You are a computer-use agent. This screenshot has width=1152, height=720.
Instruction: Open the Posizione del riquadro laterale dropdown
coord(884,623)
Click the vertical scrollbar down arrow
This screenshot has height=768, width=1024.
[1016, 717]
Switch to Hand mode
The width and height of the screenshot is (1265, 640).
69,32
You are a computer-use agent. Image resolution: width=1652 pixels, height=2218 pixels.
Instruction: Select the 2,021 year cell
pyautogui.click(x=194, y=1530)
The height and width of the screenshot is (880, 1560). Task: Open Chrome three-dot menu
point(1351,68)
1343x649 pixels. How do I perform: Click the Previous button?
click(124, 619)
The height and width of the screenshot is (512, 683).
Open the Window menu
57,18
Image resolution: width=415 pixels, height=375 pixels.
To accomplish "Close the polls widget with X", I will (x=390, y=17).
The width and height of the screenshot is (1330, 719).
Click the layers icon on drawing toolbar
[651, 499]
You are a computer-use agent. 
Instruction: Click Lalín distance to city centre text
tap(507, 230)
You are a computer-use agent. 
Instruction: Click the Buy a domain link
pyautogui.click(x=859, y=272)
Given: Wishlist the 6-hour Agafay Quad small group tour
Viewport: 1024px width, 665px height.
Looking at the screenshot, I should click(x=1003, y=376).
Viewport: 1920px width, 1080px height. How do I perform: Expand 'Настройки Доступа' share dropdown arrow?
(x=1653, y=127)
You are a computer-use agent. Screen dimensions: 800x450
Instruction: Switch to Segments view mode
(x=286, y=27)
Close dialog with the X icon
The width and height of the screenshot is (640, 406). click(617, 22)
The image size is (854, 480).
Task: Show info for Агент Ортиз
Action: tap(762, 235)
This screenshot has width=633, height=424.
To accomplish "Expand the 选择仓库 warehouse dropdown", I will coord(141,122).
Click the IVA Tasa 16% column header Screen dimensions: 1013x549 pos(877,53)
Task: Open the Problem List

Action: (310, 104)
-------
### Direction
Reproduce the records above word for word, starting from their first line and ending with the line that contains "pyautogui.click(x=194, y=1530)", including that line.

### Task response
You are a computer-use agent. This screenshot has width=1152, height=720.
Instruction: Open the Posizione del riquadro laterale dropdown
coord(884,623)
Click the vertical scrollbar down arrow
This screenshot has height=768, width=1024.
[1016, 717]
Switch to Hand mode
The width and height of the screenshot is (1265, 640).
69,32
You are a computer-use agent. Image resolution: width=1652 pixels, height=2218 pixels.
Instruction: Select the 2,021 year cell
pyautogui.click(x=194, y=1530)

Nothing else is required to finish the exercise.